However, having graders evaluate RVSV-OCT montages to assess for plus or pre-plus disease, or even the single clinician determining plus or pre-plus at the bedside, had limitations. For example, in the RVSV-OCT versus conventional retina view analysis, central artifact from automated image processing errors obscured retinal vessel patterns and resulted in two RVSV-OCT montages being deemed ungradable by at least one grader. Additionally, in the RVSV-OCT versus fundus photograph analysis, the presence of artifact contributed to graders’ preference for the fundus photograph over the RVSV-OCT in a majority of cases, despite graders’ observations that vessel visualization on the fundus photograph was impacted by fundus pigmentation. In these RVSV-OCT montages, all from eyes with plus or pre-plus disease on clinical examination, this central artifact itself may be an indication of the presence of dilated and tortuous retinal vessels, comparable to the VASO score.

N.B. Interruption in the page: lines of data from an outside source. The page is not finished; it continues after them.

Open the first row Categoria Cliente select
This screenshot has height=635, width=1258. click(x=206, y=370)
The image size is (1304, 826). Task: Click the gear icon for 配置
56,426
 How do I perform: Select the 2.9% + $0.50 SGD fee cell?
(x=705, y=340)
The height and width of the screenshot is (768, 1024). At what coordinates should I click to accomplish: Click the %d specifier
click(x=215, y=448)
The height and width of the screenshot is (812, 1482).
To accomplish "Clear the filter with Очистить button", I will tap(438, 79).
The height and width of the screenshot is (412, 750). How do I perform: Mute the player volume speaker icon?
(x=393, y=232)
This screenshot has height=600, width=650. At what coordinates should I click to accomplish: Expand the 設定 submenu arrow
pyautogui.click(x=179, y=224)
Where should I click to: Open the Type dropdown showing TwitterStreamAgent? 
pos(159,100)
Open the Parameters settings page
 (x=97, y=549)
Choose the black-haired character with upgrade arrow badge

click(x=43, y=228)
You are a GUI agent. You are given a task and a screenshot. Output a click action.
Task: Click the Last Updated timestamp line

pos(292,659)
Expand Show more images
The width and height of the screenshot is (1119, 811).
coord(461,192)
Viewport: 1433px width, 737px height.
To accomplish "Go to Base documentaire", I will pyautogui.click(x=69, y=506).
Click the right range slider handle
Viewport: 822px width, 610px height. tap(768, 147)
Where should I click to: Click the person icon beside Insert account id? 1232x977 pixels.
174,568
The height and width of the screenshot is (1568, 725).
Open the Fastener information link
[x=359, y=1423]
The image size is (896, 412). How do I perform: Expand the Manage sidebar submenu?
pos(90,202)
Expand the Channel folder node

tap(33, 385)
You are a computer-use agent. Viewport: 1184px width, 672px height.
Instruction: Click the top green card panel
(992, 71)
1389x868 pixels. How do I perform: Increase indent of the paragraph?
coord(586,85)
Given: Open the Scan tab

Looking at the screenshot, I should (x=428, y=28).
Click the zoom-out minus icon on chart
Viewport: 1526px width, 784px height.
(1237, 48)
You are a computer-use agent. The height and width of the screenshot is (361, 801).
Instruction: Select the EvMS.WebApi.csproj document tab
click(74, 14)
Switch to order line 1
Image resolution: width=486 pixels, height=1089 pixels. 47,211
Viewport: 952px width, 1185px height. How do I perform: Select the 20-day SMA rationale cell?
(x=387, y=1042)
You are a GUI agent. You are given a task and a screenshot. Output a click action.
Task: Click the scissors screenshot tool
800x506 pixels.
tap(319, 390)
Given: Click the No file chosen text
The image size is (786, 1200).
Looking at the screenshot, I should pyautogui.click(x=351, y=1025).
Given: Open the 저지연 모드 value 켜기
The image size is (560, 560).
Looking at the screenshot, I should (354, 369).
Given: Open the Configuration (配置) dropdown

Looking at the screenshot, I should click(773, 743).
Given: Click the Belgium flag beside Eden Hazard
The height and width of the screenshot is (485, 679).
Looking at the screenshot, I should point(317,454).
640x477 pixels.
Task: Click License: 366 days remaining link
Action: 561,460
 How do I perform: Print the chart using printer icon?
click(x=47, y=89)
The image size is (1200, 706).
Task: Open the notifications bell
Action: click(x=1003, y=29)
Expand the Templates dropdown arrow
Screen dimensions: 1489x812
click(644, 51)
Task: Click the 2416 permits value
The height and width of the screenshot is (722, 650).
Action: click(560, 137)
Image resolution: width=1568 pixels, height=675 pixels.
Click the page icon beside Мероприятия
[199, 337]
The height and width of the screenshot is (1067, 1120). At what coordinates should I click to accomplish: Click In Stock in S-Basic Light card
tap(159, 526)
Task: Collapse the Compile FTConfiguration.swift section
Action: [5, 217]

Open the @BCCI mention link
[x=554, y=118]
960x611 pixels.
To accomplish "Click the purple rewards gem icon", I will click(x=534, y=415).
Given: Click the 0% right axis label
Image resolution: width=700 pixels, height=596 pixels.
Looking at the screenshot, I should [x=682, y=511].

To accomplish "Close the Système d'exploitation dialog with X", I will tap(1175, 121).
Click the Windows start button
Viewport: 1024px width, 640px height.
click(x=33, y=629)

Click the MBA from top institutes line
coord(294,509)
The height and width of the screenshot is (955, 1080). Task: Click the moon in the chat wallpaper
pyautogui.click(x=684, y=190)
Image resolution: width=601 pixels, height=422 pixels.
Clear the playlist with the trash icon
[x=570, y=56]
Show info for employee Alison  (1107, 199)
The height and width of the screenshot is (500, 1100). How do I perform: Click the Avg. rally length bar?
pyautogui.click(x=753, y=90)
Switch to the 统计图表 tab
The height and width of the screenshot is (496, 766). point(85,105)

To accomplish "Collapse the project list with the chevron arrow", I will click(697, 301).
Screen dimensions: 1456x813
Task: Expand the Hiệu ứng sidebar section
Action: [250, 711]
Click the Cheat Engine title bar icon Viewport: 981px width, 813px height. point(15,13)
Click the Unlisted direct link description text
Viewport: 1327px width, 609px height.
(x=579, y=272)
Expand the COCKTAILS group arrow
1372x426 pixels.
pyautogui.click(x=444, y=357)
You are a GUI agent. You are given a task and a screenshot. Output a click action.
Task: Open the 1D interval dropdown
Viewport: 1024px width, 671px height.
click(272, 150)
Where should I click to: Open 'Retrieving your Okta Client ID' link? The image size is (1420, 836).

37 We have recently developed a new version of the segmentation algorithm, which may improve autosegmentation accuracy and decrease RVSV-OCT artifact in the future. Graders also frequently disagreed on plus, pre-plus, or neither grades, despite high agreement on relative vascular disease severity ranks. Intergrader variation in the diagnosis of plus disease has been well documented in the literature,
48–50 and may be attributable to grader-specific biases to undercall or overcall pre-plus and plus disease.
51,52 This can also apply to a single clinician who determined the plus disease at the bedside (our gold standard). The relatively low intergrader agreement for plus, pre-plus, or neither grades may therefore be due not to limitations of the RVSV-OCT montages themselves, but to unique disease thresholds for each grader, despite the existence of standardized grading criteria. We attempted to minimize this limitation by providing standardized photographs of pre-plus and plus disease and instructing graders to grade the RVSV-OCT based on standardized criteria, but our findings suggest that some degree of bias remained. In a future study, the application of either an objective, semi- or fully automatic plus disease classification system (i.e., machine learning), or a rigorous three-grader consensus, to these RVSV-OCT images and to the reference color fundus image, may address this bias. Finally, reviewer comment that there was decreased vessel dilation on RVSV-OCT suggests that the process of restricting volumetric OCT data to a narrow axial window bracketed around the RPE may impair the representation of venous dilation on RVSV-OCT. Previous work suggests that retinal vessels are significantly wider than their corresponding shadows, as measured on spectral domain OCT.
53 Therefore a potential explanation for this decreased representation of vessel dilation is that the RVSV-OCT illustrates the relatively narrow retinal vessel shadows on the hyperreflective RPE, rather than the vessels themselves. This may in part explain the low sensitivity RVSV-OCT gradings had for detecting plus disease; in the majority of instances of missed plus disease, graders cited insufficient dilation for plus disease in their grading rationale.